'Performance Counts' and other billionaires' bullshit... Even The New York Times has found that so-called 'value-added' teacher rankings are based on what amounts to voodoo science
"When historians look back at 2008-10, what will puzzle them most, I believe, is the strange triumph of failed ideas. Free-market fundamentalists have been wrong about everything --yet they now dominate the political scene more thoroughly than ever."
Ă¢€”Paul Krugman, When Zombies Win, NY Times
Ohanian Comment: Read this story on the Substance site so you won't miss the great pictures and the important picture captions.
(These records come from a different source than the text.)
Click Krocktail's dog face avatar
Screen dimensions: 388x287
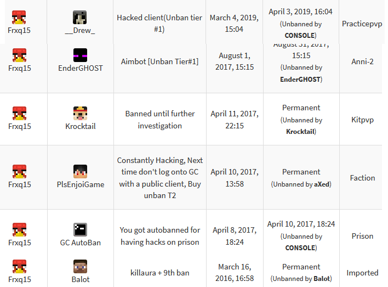[x=80, y=113]
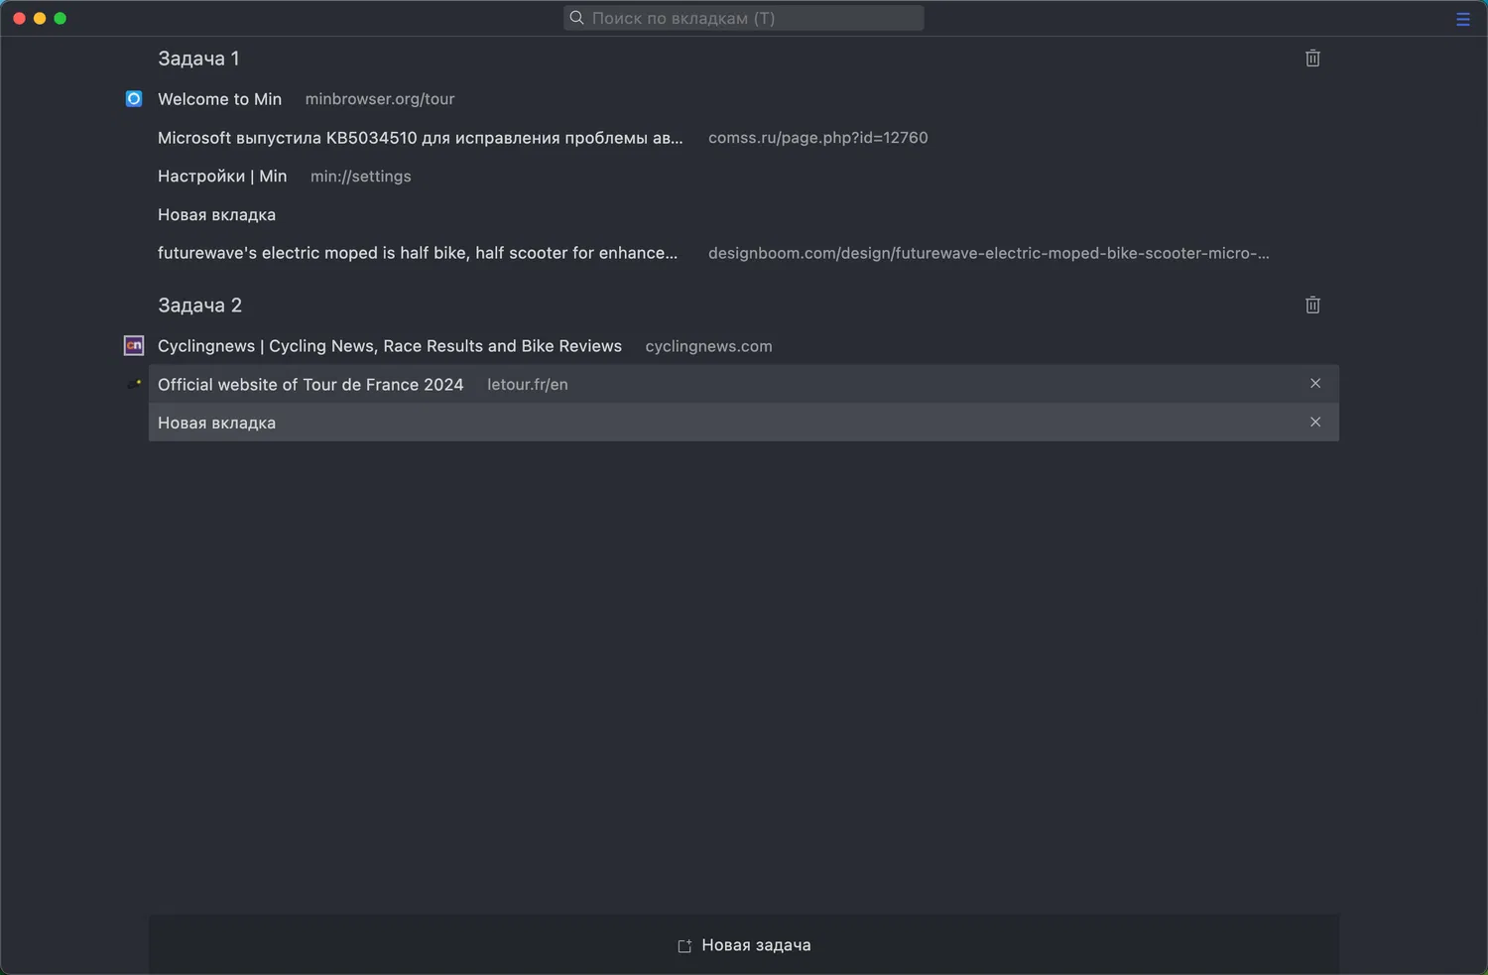The height and width of the screenshot is (975, 1488).
Task: Delete Задача 1 with its trash icon
Action: pos(1312,59)
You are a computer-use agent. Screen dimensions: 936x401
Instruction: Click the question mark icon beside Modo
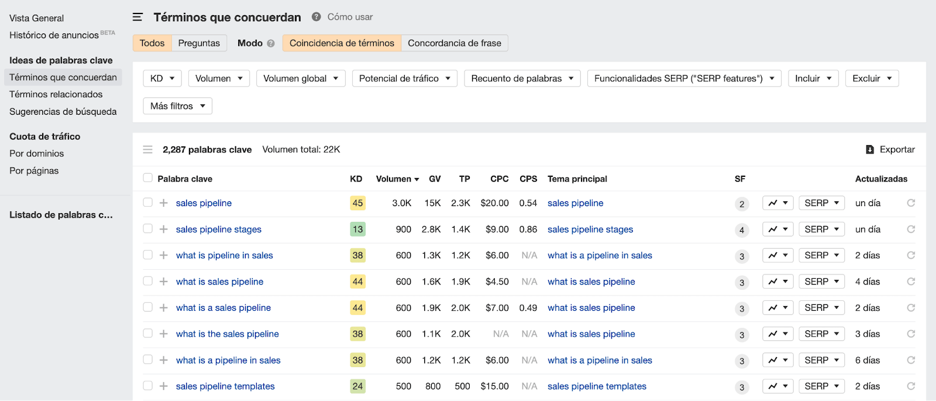pos(271,43)
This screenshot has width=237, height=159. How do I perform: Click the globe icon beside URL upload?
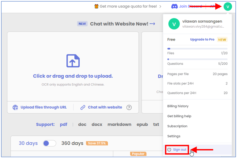pos(16,108)
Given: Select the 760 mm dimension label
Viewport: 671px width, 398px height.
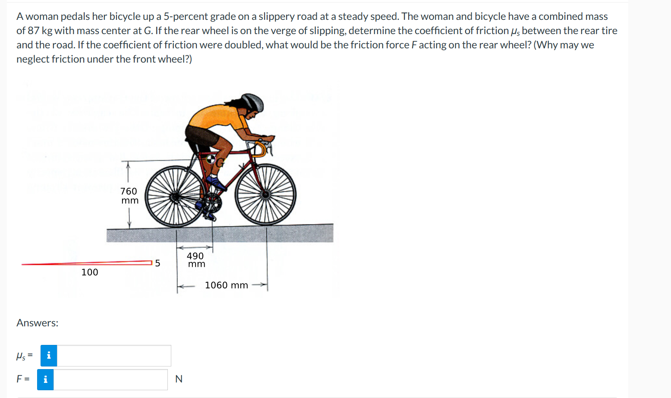Looking at the screenshot, I should coord(129,196).
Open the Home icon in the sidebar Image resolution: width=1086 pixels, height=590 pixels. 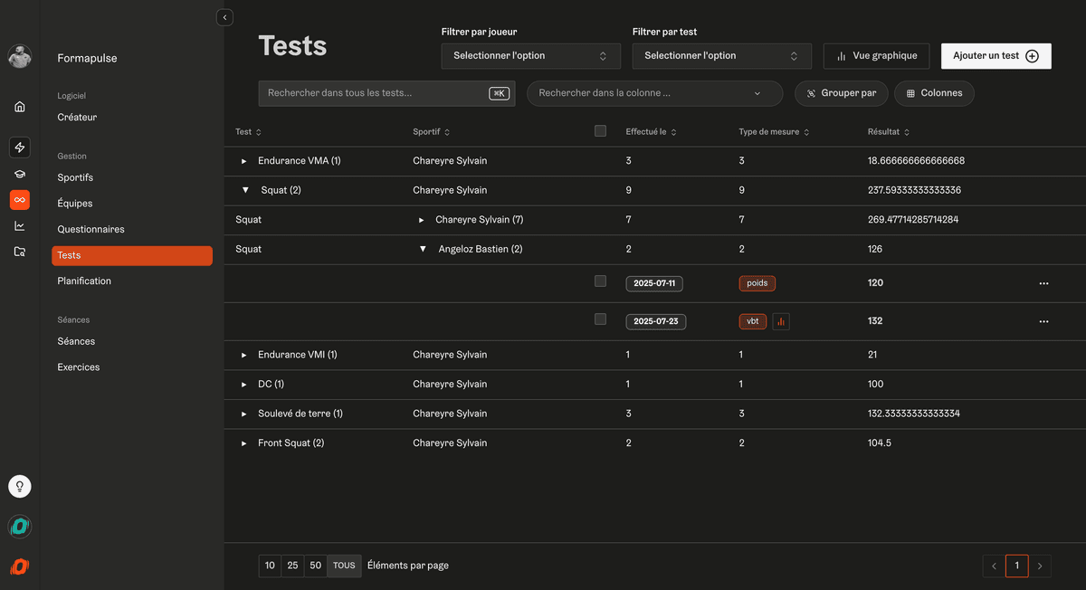pyautogui.click(x=19, y=106)
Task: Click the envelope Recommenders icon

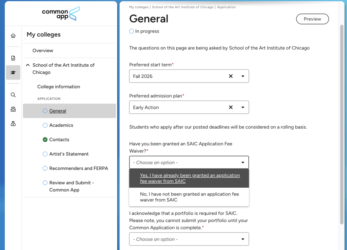Action: (x=13, y=109)
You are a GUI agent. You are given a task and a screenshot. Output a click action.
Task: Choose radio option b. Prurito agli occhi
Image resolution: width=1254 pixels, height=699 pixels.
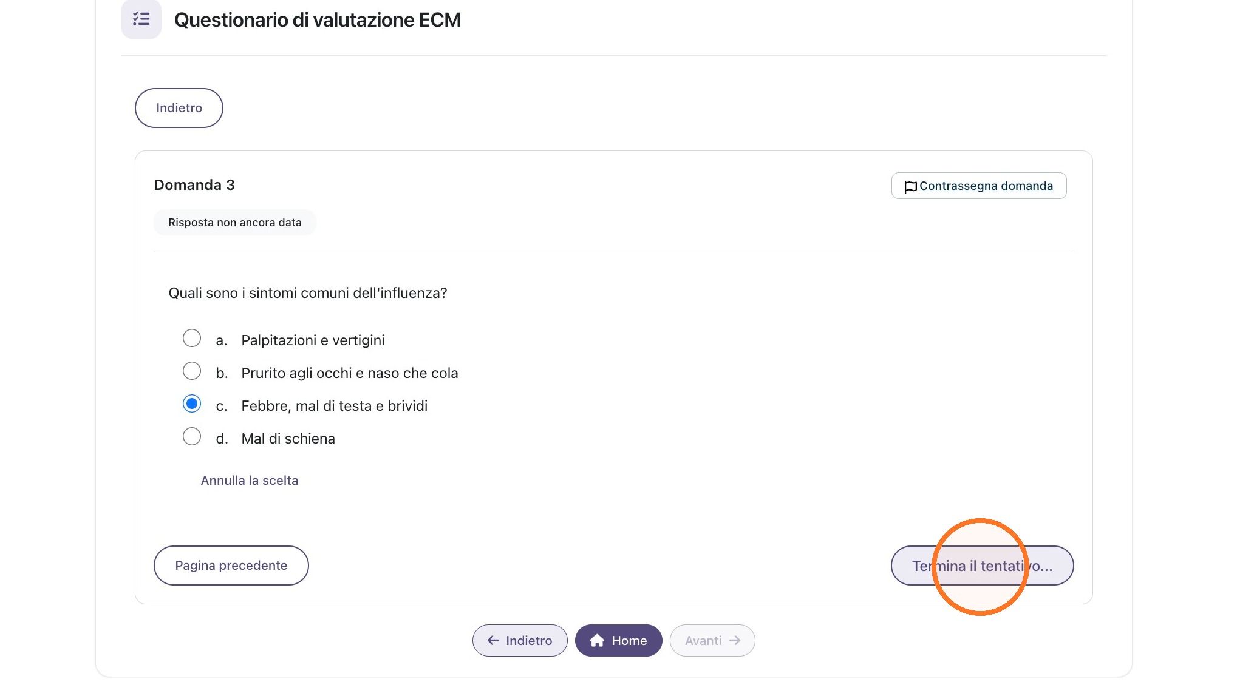192,371
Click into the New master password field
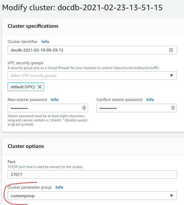This screenshot has width=184, height=205. pos(48,108)
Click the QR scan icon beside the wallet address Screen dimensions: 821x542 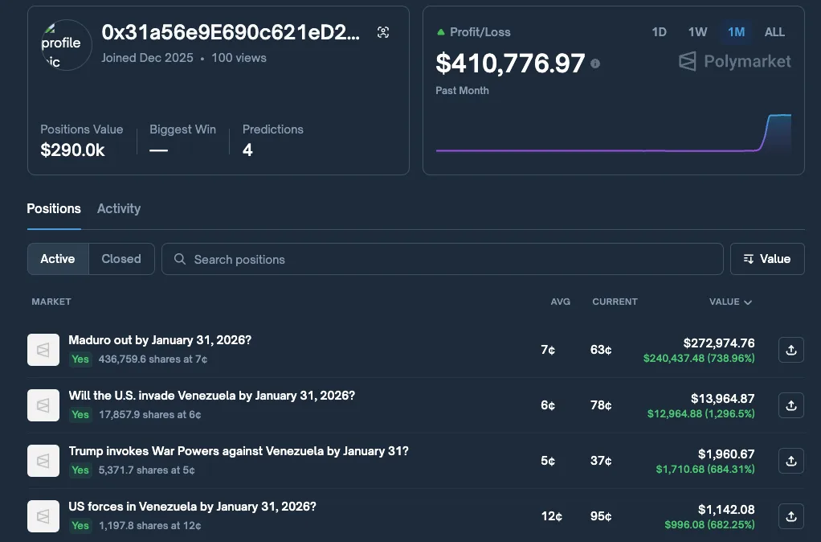click(383, 32)
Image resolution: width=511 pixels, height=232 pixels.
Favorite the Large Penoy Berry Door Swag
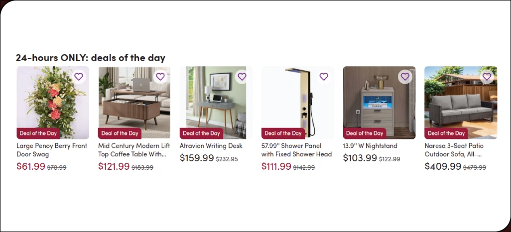point(78,77)
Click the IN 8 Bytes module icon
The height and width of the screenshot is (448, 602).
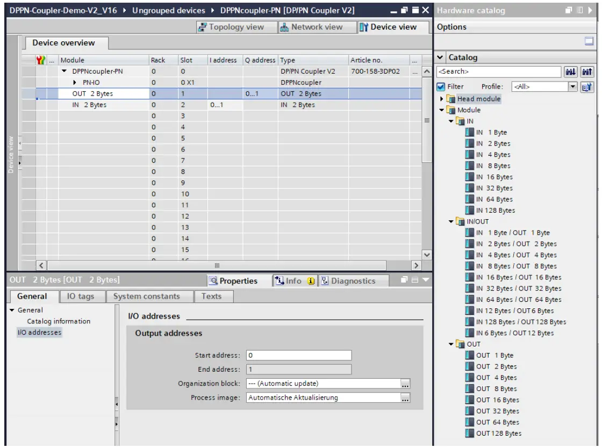pyautogui.click(x=469, y=166)
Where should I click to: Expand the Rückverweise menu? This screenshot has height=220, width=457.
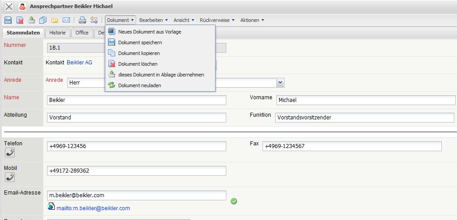tap(217, 20)
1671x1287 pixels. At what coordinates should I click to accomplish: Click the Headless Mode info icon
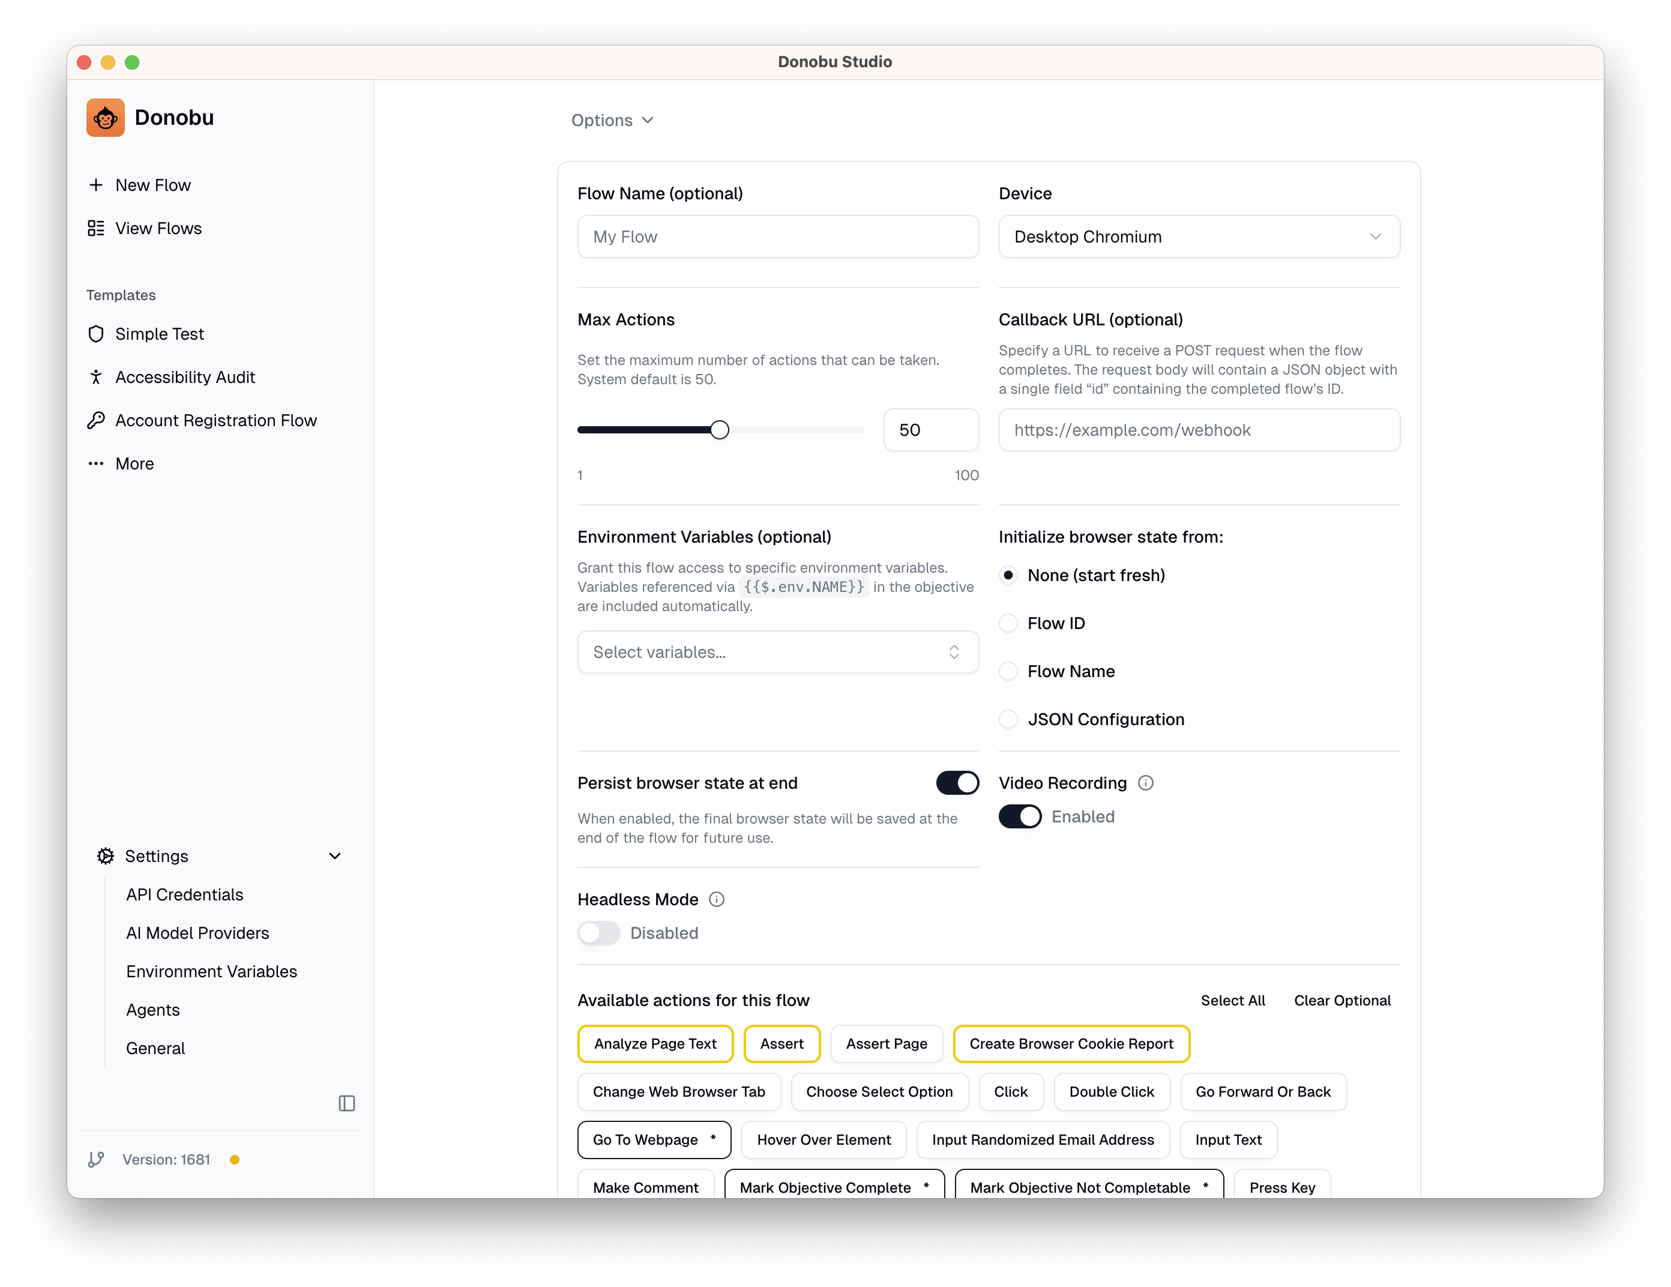click(x=716, y=899)
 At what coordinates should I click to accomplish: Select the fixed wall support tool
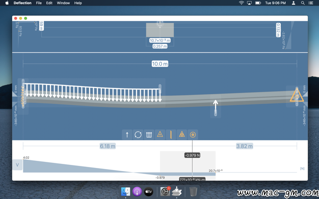171,135
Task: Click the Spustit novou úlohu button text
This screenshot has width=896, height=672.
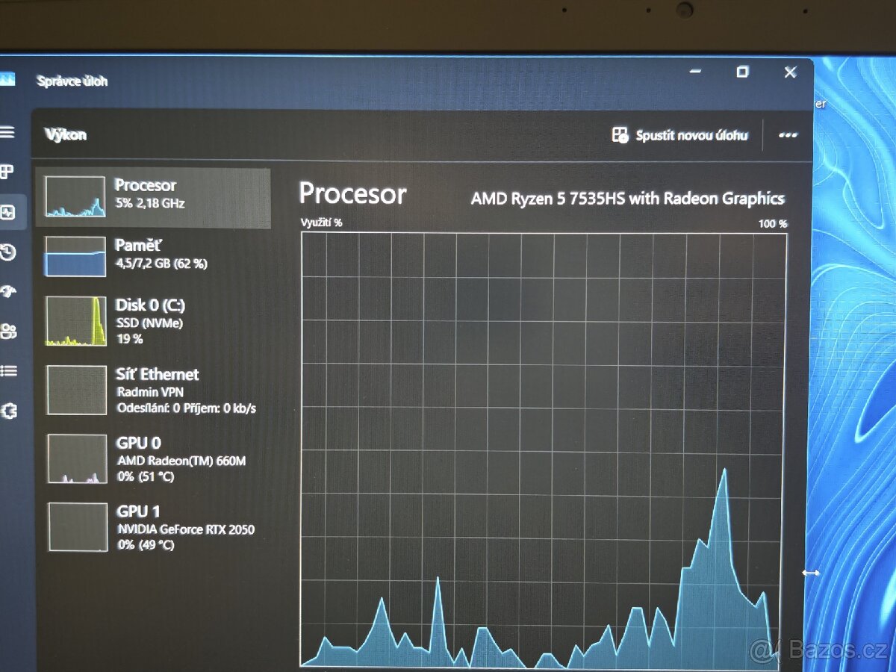Action: (x=691, y=135)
It's good that George Schmidt posted these articles together. As he observes, the Times actually catches up with research critical of value-added teacher evaluation. And Schmidt provides an eye witness report on how big money is shoving this performance ploy into Illinois. Pay attention: Gates money will be bringing this to YOUR neighborhood soon.
by George N. Schmidt
After the State of Illinois was treated to a couple of virtually secret hearings on December 16 and December 17, 2010, to rush the so-called "Performance Counts" legislation through the Illinois General Assembly by January 11, to the few people who actually listened to every word given as testimony at the hearings the question was simple: How can anyone believe this bullshit?
Advance Illinois director Robin Steans testified on December 16, 2010, before the "School Reform" hearing of the Illinois House of Representatives without any member of the committee challenging her qualifications to speak about complex teacher evaluation procedures that her group was proposing through the "Performance Counts" bill now moving into law in Illinois. Steans's testimony was not made public and she did not provide it to Substance despite a request, possibly because many of the claims made it it have been disproven by actual research. With Steans were two representatives who spoke on behalf of a group called "Stand for Children", which didn't even have an office in Illinois when it contributed more than $600,000 to candidates (including two members of the "School Reform Committee", Keith Farnham -- $50,000 -- and Jehan Gordon --$100,000) during the five weeks before the November 2, 2010 elections.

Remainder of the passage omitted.